Justin Sweatt : Permian Tapes Vol 2

Permian Tapes Vol. 2 sees my good friend and master sound cultivator Justin Sweatt honing his ambient skills. Building on such ambient classics as Say Your Goodbyes and When The Light Goes, Sweatt builds minimalist epics like “Switched Off”, “Goodbye To A River” and “Coyanosa Moon” using subtle layers. While taking inspiration from Krautrock and Berlin School masters, Justin Sweatt makes these meditative works more three-dimensional. And also more emotionally engaging in the long run.

awakened souls : unlikely places

There’s something quite entrancing about awakened souls, the debut project of husband and wife duo Cynthia and James Bernard. No strangers to the ambient world, these two fine ambient composers in both solo and collaborative projects come together and create a magical, warm, and all-encompassing world with album unlikely places. 10 beautiful tracks the envelope the listener in light and life. From the brassy optimism of opener “i was complete” to the nocturnal mystery of “fall asleep, dream” to the buoyant hopefulness of closer “whispering goodbye”, Cynthia and James Bernard have made a record of epic beauty and emotional heft. A joy to hear and experience.

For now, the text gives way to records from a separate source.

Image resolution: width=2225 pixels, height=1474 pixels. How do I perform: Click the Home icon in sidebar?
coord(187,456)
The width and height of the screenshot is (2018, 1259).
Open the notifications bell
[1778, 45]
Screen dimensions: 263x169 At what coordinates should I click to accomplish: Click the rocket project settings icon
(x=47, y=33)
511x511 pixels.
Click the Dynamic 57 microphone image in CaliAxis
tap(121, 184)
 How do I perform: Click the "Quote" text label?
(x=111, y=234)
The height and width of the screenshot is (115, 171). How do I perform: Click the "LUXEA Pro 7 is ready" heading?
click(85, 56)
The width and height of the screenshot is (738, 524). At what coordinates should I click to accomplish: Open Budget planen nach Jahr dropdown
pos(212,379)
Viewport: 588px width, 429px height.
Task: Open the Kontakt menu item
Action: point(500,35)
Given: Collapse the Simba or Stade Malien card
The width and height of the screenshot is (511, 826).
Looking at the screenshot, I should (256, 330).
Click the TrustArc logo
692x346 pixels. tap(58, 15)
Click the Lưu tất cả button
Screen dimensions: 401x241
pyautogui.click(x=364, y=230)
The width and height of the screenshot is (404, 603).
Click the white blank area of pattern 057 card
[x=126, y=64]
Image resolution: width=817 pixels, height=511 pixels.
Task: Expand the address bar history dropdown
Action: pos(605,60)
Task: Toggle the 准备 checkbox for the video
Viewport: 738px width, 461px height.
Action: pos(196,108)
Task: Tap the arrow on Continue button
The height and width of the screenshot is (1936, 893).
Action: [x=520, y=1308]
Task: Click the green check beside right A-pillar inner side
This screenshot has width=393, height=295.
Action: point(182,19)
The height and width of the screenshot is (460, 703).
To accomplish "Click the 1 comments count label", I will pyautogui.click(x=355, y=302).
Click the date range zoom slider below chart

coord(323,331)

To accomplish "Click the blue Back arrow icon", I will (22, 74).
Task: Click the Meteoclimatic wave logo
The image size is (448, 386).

zakè and City of Dawn : Ash

zakè (a.k.a. Zach Frizzell) and City of Dawn (a.k.a. Damien Duque) continue the sound journey they began with 2022s excellent Agape, this time with Ash. Five tracks of billowing, cloud-like walls of sound built from densely layered, heavily-effected electronics. Listening to “Quiet Spirit”, title track “Ash”, and the finale of “They Know Not” feels like looking into a chasm of time, space, and collected experiences and emotions. It can be overwhelming in the best way possible if you just open yourself up – to the experience and singular universal hum – that these two masters of melodic transcendence offer.

City of Dawn : Scattered Colours

Damien Duque keeps the musical magic going with City of Dawn’s widescreen Scattered Colours, a masterclass in electronic music. At times orchestral in feel, yet also very alien. Like a broadcast from deep space that shows not only is there life out there, it’s life with heart, soul, and emotional depth. “Experimentation using Muse EEG headband to generate neurofeedback into sonic landscapes, alternative guitar tuning and field recordings.” So basically this is sound built on brainwaves and thoughtful psychedelia. It’s like Altered States, but instead of regressing to some primal self we become more enlightened in this intellectual and visceral sound journey.

Omni Gardens : Golden Pear

Steve Rosborough, aka Omni Gardens and label head at Moon Glyph Records has made it his mission to share with the world music that deals in warmth and light and a kind of dizzying optimism. His project Omni Gardens radiates all of the above. 2018s excellent West Coast Escapism was full of hum and entrancing, droning new age enlightenment. 2020’s Moss King was built on minimalism and added warm Moog layers. Golden Pear continues that evolution of sound, building lush sound worlds with bells, vibraphones, and mellotron flutes. “Salt Lamp” washes us in sound, much like the ocean waves we hear in the background; while “Lucky Rosemary” has a percussive cascade to it. The album teeters between meditative bliss and a nature walk on the edge of the universe.

zakè : Orchestral Tape Studies II

zakè’s Orchestral Tape Studies II continues the heady, orchestral sound experiments he started in 2019 with Orchestral Tape Studies I. Capturing the magic of composers like Johann Johannsson, Max Richter, and Philip Glass but putting his own unique ambient spin on it, zakè creates thoughtful sound spaces and gives gravitas to his ephemeral symphony. It’s like music as clouds; strident shapes twisting and turning before your eyes before morphing into something completely different. Or dissipating into the universe never to be seen again. Orchestral Tape Studies II is a score to a vivid dream, a dream where canvases paint themselves and ideas come to technicolor life revealing magic hiding in plain sight.